Here’s what happened: On June 1, Discovery director and audit-committee member Lawrence Kramer submitted his resignation to the rest of the board, effective immediately, after being appointed publisher of USA Today. (Congrats!) The resignation was disclosed the same day.
Unfortunately, Kramer’s departure also left Discovery with just two independent members on its audit committee — one short of the three required by Nasdaq Listing Rule 5605 [PDF]. We’re not sure just what wheels had to turn within the Nasdaq’s compliance offices over the next 17 days, but on June 18, Discovery received the deficiency notice.
In that notice, the company got its marching orders:
“NASDAQ has provided the Company a cure period to regain compliance until the earlier of the next annual meeting of the Company’s stockholders (currently anticipated to be held in May 2013) or June 3, 2013…”
Yes, that’s right. Nasdaq has a rule in place that a listed company absolutely must have three independent directors on its audit committee — but apparently the company is allowed to go for as much as a year without that critical third independent member before it has to “cure” the deficiency. We figure it works out to about 348 days, assuming Discovery holds its next annual meeting on May 15, as it did this year.
We can only assume that this kind of “cure” period is a relic of that bygone era when Nasdaq correspondence traveled by smoke signal or fast pony from New York to the distant listed companies of the U.S. (like Discovery, in downtown Silver Spring, Maryland, 223 miles from Nasdaq’s Manhattan headquarters), and board members had to travel to meetings from around the country by steamship and Pullman car.
Your interpretation will probably vary depending on your general attitude toward regulation. Either this is yet another example of bureaucratic red tape run amok (if Discovery can go two weeks shy of a year with only two independent audit-committee members, why not a full year? Or indefinitely?) or it’s yet another example of a self-regulatory organization coddling one of its own (since when does it take a company of any size a year to find a board member?).

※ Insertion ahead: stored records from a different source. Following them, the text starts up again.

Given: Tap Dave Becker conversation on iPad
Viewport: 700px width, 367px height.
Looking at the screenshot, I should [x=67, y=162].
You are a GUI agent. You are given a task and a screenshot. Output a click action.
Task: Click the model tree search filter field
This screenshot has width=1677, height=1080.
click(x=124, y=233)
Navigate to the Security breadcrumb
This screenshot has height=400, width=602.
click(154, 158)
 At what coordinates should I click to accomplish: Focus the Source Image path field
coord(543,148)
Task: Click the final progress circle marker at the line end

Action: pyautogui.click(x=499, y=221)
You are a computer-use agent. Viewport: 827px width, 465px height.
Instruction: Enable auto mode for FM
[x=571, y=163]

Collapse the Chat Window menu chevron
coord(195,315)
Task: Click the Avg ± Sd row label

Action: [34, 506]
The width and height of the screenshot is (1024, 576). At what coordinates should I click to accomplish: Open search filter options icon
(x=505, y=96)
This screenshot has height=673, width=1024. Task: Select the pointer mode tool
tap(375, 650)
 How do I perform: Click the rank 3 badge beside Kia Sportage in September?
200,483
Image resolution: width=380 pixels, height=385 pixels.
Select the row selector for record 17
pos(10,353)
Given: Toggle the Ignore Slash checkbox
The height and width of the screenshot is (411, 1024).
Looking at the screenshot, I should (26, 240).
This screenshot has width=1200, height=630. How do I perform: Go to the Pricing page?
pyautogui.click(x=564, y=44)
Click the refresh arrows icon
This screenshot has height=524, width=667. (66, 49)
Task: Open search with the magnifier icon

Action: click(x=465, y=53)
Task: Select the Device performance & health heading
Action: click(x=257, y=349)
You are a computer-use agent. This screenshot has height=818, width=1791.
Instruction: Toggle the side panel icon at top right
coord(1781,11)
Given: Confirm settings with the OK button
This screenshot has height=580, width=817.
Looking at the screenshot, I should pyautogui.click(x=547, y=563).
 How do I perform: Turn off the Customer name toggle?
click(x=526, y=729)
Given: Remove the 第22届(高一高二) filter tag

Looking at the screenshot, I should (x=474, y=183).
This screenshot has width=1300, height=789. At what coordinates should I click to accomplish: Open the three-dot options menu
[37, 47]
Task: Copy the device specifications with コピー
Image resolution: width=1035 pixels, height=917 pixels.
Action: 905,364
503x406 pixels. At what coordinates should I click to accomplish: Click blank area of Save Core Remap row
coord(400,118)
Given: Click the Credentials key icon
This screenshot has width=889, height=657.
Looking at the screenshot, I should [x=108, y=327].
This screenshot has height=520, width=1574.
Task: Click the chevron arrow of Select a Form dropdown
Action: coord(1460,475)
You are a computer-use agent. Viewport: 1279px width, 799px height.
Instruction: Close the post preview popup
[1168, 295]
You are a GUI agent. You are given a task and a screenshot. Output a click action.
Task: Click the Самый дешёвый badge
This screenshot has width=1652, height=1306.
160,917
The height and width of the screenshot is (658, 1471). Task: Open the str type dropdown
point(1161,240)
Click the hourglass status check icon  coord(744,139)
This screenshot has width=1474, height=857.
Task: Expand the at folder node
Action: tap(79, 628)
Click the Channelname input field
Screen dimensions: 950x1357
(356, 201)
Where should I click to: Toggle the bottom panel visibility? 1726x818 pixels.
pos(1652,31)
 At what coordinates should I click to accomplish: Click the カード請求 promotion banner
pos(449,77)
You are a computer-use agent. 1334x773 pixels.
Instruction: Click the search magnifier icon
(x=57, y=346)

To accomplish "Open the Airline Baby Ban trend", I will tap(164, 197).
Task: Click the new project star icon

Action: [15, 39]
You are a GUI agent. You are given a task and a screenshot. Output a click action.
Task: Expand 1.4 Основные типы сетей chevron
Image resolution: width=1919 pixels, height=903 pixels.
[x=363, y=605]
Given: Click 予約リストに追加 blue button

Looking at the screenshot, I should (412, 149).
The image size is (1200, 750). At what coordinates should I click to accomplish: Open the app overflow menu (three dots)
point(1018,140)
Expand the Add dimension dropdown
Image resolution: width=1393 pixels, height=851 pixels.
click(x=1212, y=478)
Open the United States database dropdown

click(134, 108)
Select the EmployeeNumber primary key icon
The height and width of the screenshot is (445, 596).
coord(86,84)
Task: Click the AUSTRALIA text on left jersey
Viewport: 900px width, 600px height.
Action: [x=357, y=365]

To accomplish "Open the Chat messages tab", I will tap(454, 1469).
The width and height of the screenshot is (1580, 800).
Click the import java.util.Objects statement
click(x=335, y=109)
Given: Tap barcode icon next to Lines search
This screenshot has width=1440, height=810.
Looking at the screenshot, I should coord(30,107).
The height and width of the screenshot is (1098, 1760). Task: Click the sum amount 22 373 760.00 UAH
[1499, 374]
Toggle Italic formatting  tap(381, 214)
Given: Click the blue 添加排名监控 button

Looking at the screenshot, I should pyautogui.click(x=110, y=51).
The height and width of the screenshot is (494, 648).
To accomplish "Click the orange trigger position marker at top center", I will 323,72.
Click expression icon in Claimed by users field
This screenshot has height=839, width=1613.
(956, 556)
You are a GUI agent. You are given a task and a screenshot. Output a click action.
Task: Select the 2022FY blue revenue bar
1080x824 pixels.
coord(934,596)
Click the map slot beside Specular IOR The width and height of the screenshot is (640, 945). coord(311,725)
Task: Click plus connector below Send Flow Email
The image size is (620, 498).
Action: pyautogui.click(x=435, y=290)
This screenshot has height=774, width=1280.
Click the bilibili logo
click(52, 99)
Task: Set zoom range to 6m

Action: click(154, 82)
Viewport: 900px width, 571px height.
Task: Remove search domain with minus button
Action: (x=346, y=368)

Either way, we suspect Discovery’s board will move a little faster. The company said in its Friday filing that it “expects to regain compliance … prior to the end of the cure period”, and we assume this is classic lawyerly understatement. Presumably a company of Discovery’s size is capable of finding an independent audit-committee member in much less than a year — and, one would hope it has had its eye on some potential candidates for a while, given the inevitability of the occasional sudden board departure.
As for Nasdaq, it’s already facing plenty of grief over the botched Facebook (FB) IPO, which Nasdaq’s own chief executive, Robert Greifeld, chalked up to “arrogance,” “overconfidence” and a lack of sufficient business judgment. When the exchange is done finding humility and judgment, maybe it can find some time to update a few of its deadlines as well.